L’immaginario dei “piedi nudi” che camminano, corrono, consumano la vita… è un immaginario che mi riporta inevitabilmente dentro le pieghe della finitezza umana e della sua fragilità, ma significa anche verità, nuda e cruda… la sintesi di un tempo che ci vuole perfetti e industriali e che copre – manco a dirlo – appunto questa dimensione tutta umana che in fondo ci rende uguali e figli della stessa terra. Leggero e per molti aspetti anche derivativo di un pop radiofonico, il rock denso di ruggine dei NIGRA oggi si intitola “A piedi nudi”, in questo nuovo disco che nasce a Catania, dentro le stanze della Dcave Records di Daniele Grasso che ne firma la direzione artistica. E quanto mediterraneo, quanto sud, quanta sabbia… e quanta semplicità dentro le piccole cose che restano finiti gli sfarzi e le schiavitù del potere industriale.
Innanzitutto Daniele Grasso e la Dcave. Tutto questo significa dare un’impronta specifica al disco. Vero?
Assolutamente sì. L’incontro con Daniele Grasso e la Dcave è stato determinante, perché lui ha un modo di lavorare che ti porta a tirare fuori la verità del suono, senza maschere. Non cerca il “bello” patinato, ma l’essenza di ciò che sei come band. Abbiamo voluto che il disco suonasse vero, vissuto, con tutte le sfumature e le imperfezioni che raccontano chi siamo. L’impronta che Daniele dà alle produzioni è unica: una miscela di libertà, istinto e consapevolezza sonora che si sposa perfettamente con la nostra identità.
E come siete finiti a Catania? Come siete finiti dentro il cuore della scena indipendente siciliana (e non solo)?
Catania è arrivata un po’ per destino e un po’ per affinità. Negli ultimi anni ci siamo resi conto che al Sud, in particolare tra Calabria e Sicilia, c’è una scena viva, pulsante, autentica. Ci siamo trovati subito a nostro agio: stessa mentalità, stessa voglia di costruire qualcosa di vero partendo dalle radici. Poi con Daniele è scattata una sintonia immediata — lui ha capito il nostro mondo, e noi il suo modo di produrre.
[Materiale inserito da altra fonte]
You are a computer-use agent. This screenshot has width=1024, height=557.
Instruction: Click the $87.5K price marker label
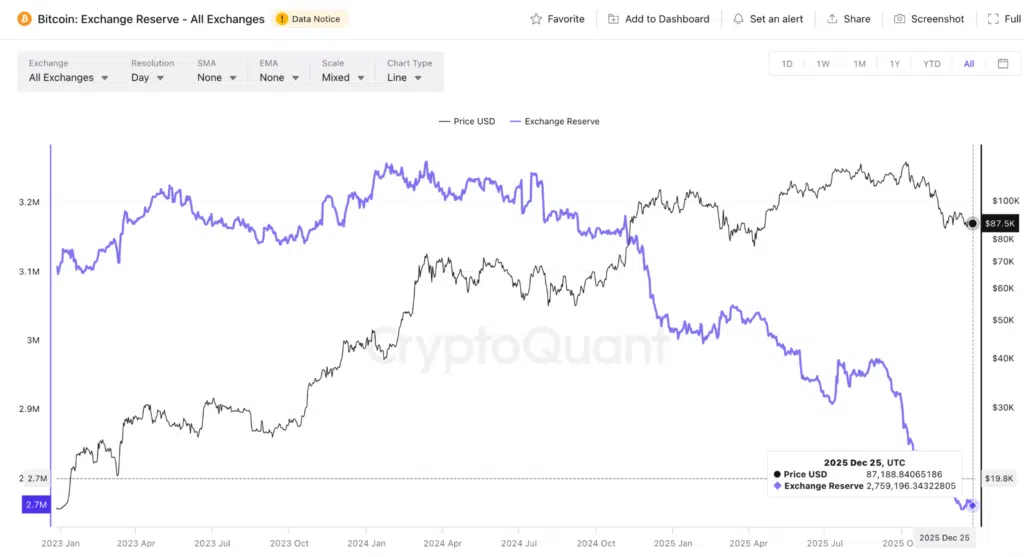click(1000, 223)
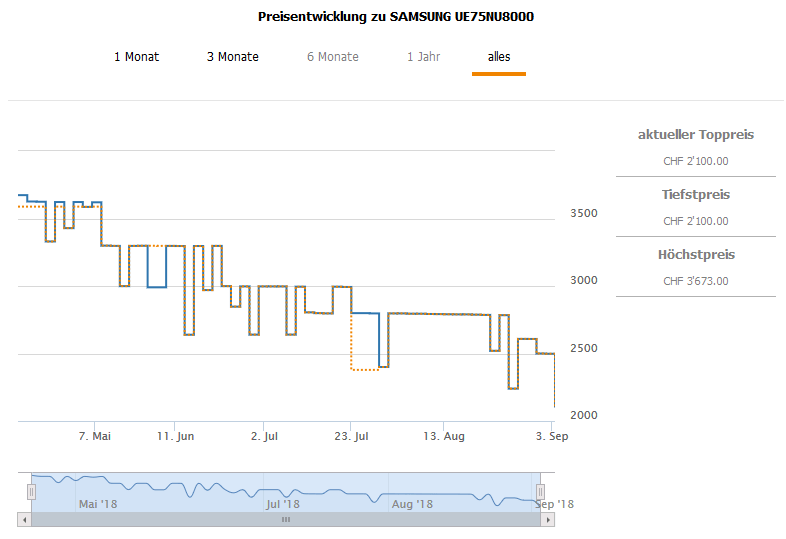This screenshot has height=539, width=786.
Task: Click the '3. Sep' x-axis date label
Action: pos(553,436)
Da lì tutto è venuto naturale.
Una produzione in presa diretta come me la immagino io? Oppure avete fatto scelte diverse e più “industriali”?
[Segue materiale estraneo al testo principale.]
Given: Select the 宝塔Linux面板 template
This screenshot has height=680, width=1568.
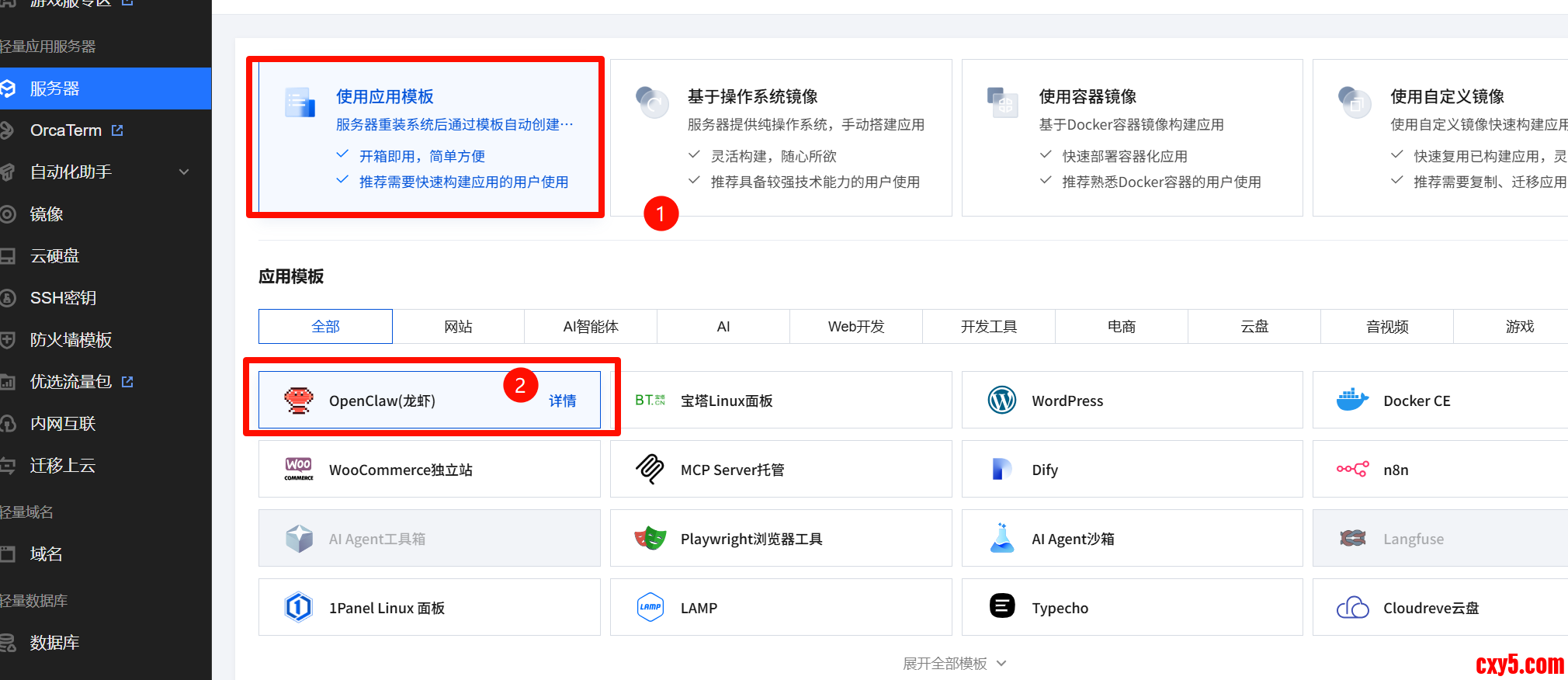Looking at the screenshot, I should tap(780, 401).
Abbiamo scelto la via più istintiva, quella della presa diretta. Il nostro obiettivo era catturare l’energia del momento, quella che si crea solo quando suoni insieme nella stessa stanza. Certo, ci sono stati degli interventi tecnici in post-produzione, ma sempre nel rispetto della spontaneità. Niente costruzioni artificiali o suoni plastificati: volevamo che chi ascolta sentisse il sudore, il respiro, il groove che nasce dal contatto vero tra i musicisti.
Del mediterraneo cosa avete preso?
Il Mediterraneo è dentro ogni cosa che facciamo. È nei colori, nei ritmi, nei contrasti, nella malinconia e nella luce che convivono nelle nostre canzoni. È una dimensione emotiva più che geografica: è la capacità di mescolare dolore e festa, rabbia e dolcezza, rock e melodia. Ci portiamo dentro il mare, la terra, le radici, ma anche quella spinta a guardare oltre l’orizzonte.
E dell’elettronica?
L’elettronica per noi è un linguaggio, non un fine. Non vogliamo che copra, ma che accompagni. L’abbiamo usata per creare atmosfere, per dare respiro e profondità ai brani, senza mai snaturare la parte organica. Ci piace che conviva con le chitarre e le voci come un elemento naturale, una corrente che scorre sotto la superficie. È il nostro modo di tenere un piede nel futuro senza perdere il contatto con la terra.